_Auszuführende Aufgabe_
Geben Sie sämtliche nachstehenden Zeilen Wort für Wort und unverändert wieder.

Zeilen zu Oberflächenelementen:
:::

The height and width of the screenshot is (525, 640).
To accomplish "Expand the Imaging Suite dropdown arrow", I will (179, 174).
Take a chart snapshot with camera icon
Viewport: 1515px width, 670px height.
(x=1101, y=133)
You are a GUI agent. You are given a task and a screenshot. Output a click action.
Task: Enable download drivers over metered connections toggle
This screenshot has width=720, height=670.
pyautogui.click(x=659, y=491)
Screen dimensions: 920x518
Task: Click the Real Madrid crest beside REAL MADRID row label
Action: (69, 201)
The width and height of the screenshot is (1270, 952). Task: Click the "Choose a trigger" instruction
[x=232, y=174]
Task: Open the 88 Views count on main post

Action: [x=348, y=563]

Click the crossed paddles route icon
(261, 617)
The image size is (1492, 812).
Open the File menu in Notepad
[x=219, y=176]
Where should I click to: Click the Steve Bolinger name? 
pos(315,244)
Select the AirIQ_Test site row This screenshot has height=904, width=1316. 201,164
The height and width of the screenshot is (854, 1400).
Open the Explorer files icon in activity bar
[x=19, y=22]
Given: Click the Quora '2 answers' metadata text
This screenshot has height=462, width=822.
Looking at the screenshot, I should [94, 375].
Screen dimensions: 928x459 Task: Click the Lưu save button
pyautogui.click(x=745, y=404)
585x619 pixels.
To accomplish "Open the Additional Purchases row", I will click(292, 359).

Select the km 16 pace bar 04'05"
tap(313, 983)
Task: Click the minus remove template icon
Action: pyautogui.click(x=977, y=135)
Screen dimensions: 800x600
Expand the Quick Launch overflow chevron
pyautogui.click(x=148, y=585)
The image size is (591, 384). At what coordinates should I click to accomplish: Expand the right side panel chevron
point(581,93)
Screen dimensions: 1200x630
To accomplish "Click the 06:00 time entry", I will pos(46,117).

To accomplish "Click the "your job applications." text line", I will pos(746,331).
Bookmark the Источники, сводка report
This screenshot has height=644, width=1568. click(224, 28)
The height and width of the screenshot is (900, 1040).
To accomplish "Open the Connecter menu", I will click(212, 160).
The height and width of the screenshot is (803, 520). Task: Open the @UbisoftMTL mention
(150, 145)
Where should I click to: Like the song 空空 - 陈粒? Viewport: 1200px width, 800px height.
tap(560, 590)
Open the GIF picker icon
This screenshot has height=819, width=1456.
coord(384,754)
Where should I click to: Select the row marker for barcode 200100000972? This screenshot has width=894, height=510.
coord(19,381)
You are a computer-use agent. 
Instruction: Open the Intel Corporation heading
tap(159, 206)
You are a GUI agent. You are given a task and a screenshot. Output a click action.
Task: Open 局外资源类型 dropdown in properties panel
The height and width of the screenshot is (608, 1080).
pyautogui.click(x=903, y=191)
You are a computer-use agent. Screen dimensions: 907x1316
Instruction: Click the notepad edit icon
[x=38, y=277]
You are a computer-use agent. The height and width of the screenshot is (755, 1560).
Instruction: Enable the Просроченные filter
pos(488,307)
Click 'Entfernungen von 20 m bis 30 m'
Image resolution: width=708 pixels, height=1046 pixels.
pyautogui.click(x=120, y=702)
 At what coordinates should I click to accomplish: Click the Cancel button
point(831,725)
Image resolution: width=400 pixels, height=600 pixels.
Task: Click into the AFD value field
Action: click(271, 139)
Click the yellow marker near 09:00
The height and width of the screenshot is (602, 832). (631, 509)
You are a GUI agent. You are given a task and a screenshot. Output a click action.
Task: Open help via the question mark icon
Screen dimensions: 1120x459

:::

_Ergebnis_
The height and width of the screenshot is (525, 640).
To accomplish "Expand the Imaging Suite dropdown arrow", I will (179, 174).
Take a chart snapshot with camera icon
Viewport: 1515px width, 670px height.
(x=1101, y=133)
You are a GUI agent. You are given a task and a screenshot. Output a click action.
Task: Enable download drivers over metered connections toggle
This screenshot has width=720, height=670.
pyautogui.click(x=659, y=491)
Screen dimensions: 920x518
Task: Click the Real Madrid crest beside REAL MADRID row label
Action: (69, 201)
The width and height of the screenshot is (1270, 952). Task: Click the "Choose a trigger" instruction
[x=232, y=174]
Task: Open the 88 Views count on main post

Action: [x=348, y=563]

Click the crossed paddles route icon
(261, 617)
The image size is (1492, 812).
Open the File menu in Notepad
[x=219, y=176]
Where should I click to: Click the Steve Bolinger name? 
pos(315,244)
Select the AirIQ_Test site row This screenshot has height=904, width=1316. 201,164
The height and width of the screenshot is (854, 1400).
Open the Explorer files icon in activity bar
[x=19, y=22]
Given: Click the Quora '2 answers' metadata text
This screenshot has height=462, width=822.
Looking at the screenshot, I should [94, 375].
Screen dimensions: 928x459 Task: Click the Lưu save button
pyautogui.click(x=745, y=404)
585x619 pixels.
To accomplish "Open the Additional Purchases row", I will click(292, 359).

Select the km 16 pace bar 04'05"
tap(313, 983)
Task: Click the minus remove template icon
Action: pyautogui.click(x=977, y=135)
Screen dimensions: 800x600
Expand the Quick Launch overflow chevron
pyautogui.click(x=148, y=585)
The image size is (591, 384). At what coordinates should I click to accomplish: Expand the right side panel chevron
point(581,93)
Screen dimensions: 1200x630
To accomplish "Click the 06:00 time entry", I will pos(46,117).

To accomplish "Click the "your job applications." text line", I will pos(746,331).
Bookmark the Источники, сводка report
This screenshot has height=644, width=1568. click(224, 28)
The height and width of the screenshot is (900, 1040).
To accomplish "Open the Connecter menu", I will click(212, 160).
The height and width of the screenshot is (803, 520). Task: Open the @UbisoftMTL mention
(150, 145)
Where should I click to: Like the song 空空 - 陈粒? Viewport: 1200px width, 800px height.
tap(560, 590)
Open the GIF picker icon
This screenshot has height=819, width=1456.
coord(384,754)
Where should I click to: Select the row marker for barcode 200100000972? This screenshot has width=894, height=510.
coord(19,381)
You are a computer-use agent. 
Instruction: Open the Intel Corporation heading
tap(159, 206)
You are a GUI agent. You are given a task and a screenshot. Output a click action.
Task: Open 局外资源类型 dropdown in properties panel
The height and width of the screenshot is (608, 1080).
pyautogui.click(x=903, y=191)
You are a computer-use agent. Screen dimensions: 907x1316
Instruction: Click the notepad edit icon
[x=38, y=277]
You are a computer-use agent. The height and width of the screenshot is (755, 1560).
Instruction: Enable the Просроченные filter
pos(488,307)
Click 'Entfernungen von 20 m bis 30 m'
Image resolution: width=708 pixels, height=1046 pixels.
pyautogui.click(x=120, y=702)
 At what coordinates should I click to accomplish: Click the Cancel button
point(831,725)
Image resolution: width=400 pixels, height=600 pixels.
Task: Click into the AFD value field
Action: click(271, 139)
Click the yellow marker near 09:00
The height and width of the screenshot is (602, 832). (631, 509)
You are a GUI agent. You are given a task and a screenshot. Output a click action.
Task: Open help via the question mark icon
Screen dimensions: 1120x459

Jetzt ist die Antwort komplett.